Please pull out everything from "Among the autonomous" down to "Nordic countries (1990–2023)" in the passage on Nordic diversity trends, copying it word for word.

## Supplied text
--------------------------------------------------
National diversity trends

Due to high levels of immigration and low fertility among the native Nordic populations, the shares of foreign-born populations have increased substantially in recent decades and have now reached historically high levels. Sweden has long had a higher foreign-born population than the other Nordic countries, and its share of residents born outside Sweden has increased from 9% to 20% since 1990 (Figure 3.1). In 1990, in both Norway and Denmark, foreign-born residents accounted for 5%. This has since increased to 17% in Norway and 14% in Denmark, the latter of which has had more restrictive immigration policies. Finland had the smallest share of foreign-born residents in 1990, just 1%, but that has now increased to 9%. For decades, even centuries, Iceland was an extremely homogeneous and closed population, so the recent rise in the foreign-born population is quite a departure. The share of foreign-born residents in Iceland has increased from 4% in 1998 to 22% currently. Much of this is due to high levels of labour migration and increased tourism, with many new migrants working in this sector. The levels for Sweden and Iceland, where around one in five residents are foreign-born, are among the highest in Europe, and are higher than traditional migration destination countries such as the United States.
Among the autonomous territories, Greenland’s share of foreign-born residents has been steadily declining as native Greenlanders have taken over roles in administration previously held by Danes. In the Faroes, the proportion of foreign-born residents has been steadily increasing since the end of the fisheries crisis in the mid-1990s, and now stands at 16%. A similar increase has been observed in Åland, where one in five persons are foreign-born (outside of Finland). Including those born in mainland Finland, 38% of the population were born somewhere other than Åland. Like the increase in the foreign-born population, the percentage of those born outside Åland has steadily increased since 2000, when it was 27%.
Figure 3.1: Foreign-born population in the Nordic countries (1990–2023)
--------------------------------------------------
## Material supplied
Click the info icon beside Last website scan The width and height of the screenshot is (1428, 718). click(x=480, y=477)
--------------------------------------------------
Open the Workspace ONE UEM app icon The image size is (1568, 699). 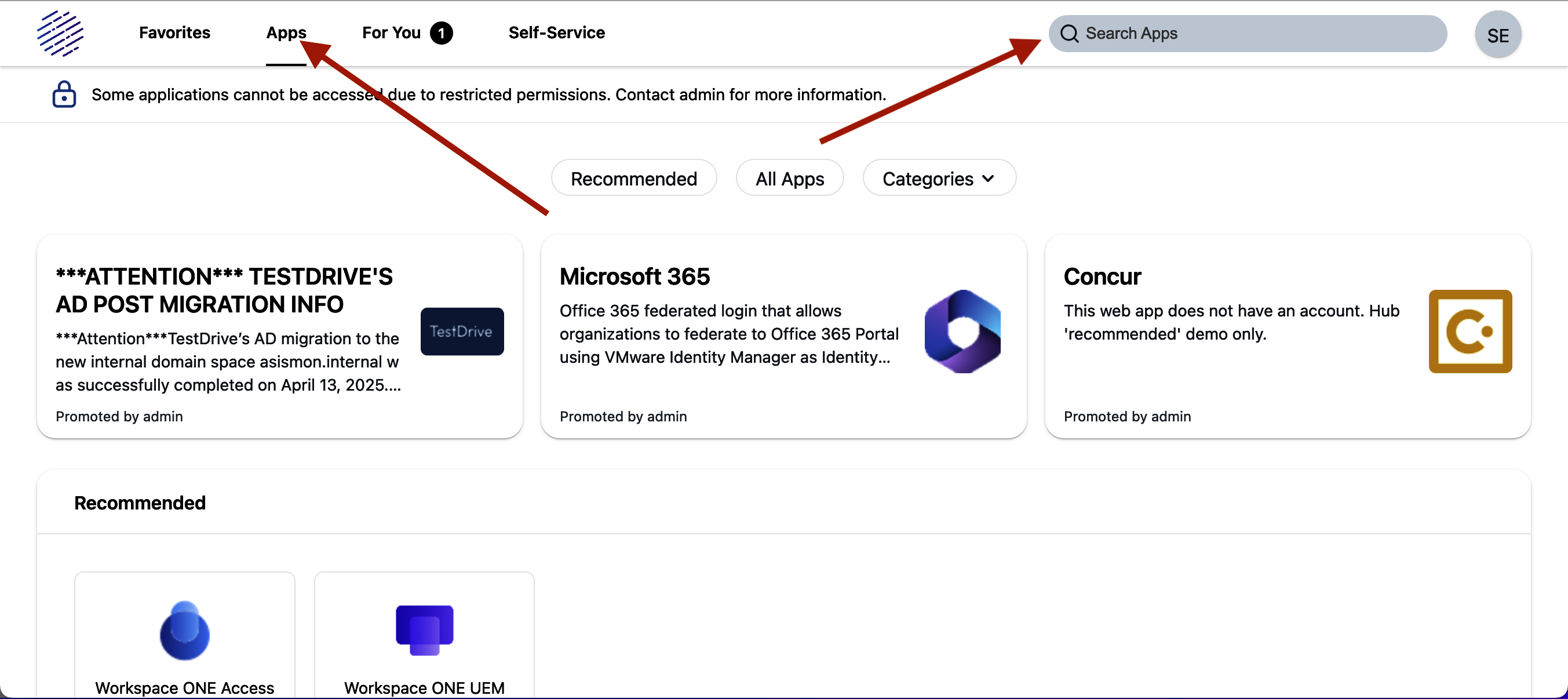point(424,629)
--------------------------------------------------
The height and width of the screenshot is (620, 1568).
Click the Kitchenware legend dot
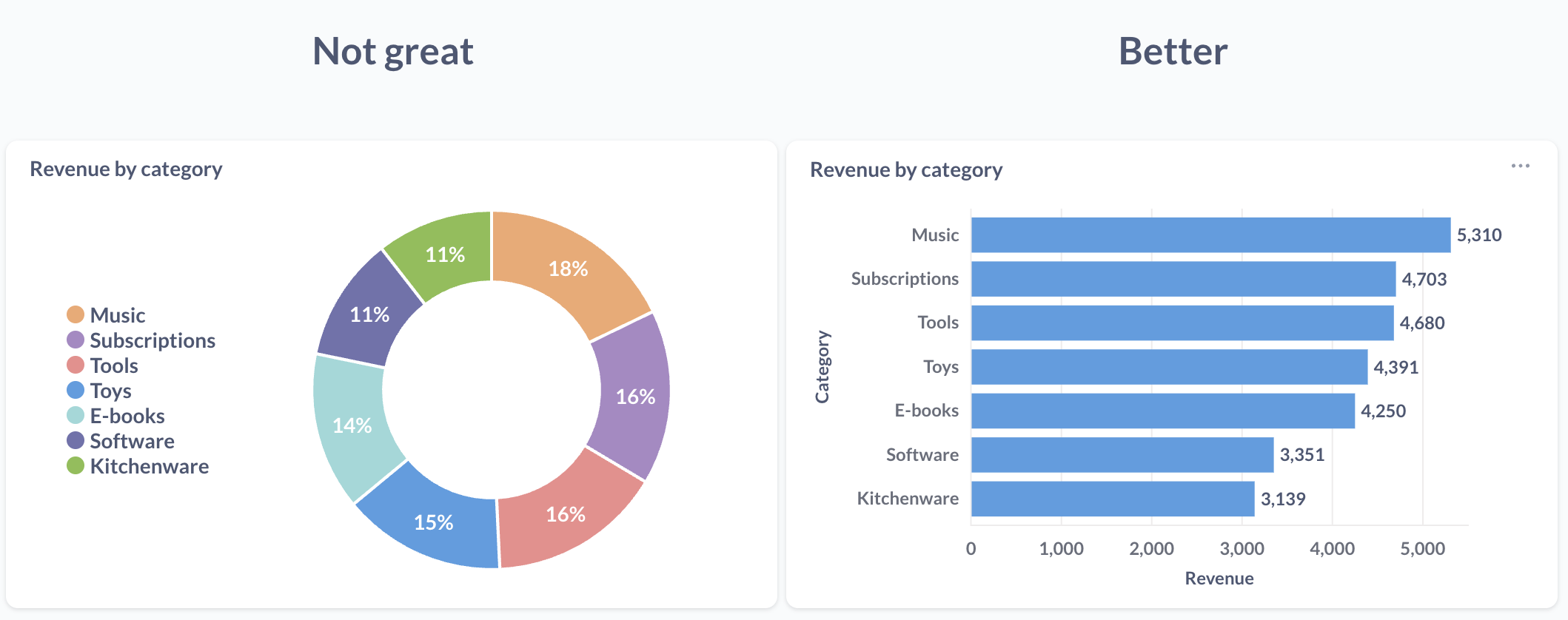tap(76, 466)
--------------------------------------------------
## Written response
Among the autonomous territories, Greenland’s share of foreign-born residents has been steadily declining as native Greenlanders have taken over roles in administration previously held by Danes. In the Faroes, the proportion of foreign-born residents has been steadily increasing since the end of the fisheries crisis in the mid-1990s, and now stands at 16%. A similar increase has been observed in Åland, where one in five persons are foreign-born (outside of Finland). Including those born in mainland Finland, 38% of the population were born somewhere other than Åland. Like the increase in the foreign-born population, the percentage of those born outside Åland has steadily increased since 2000, when it was 27%.
Figure 3.1: Foreign-born population in the Nordic countries (1990–2023)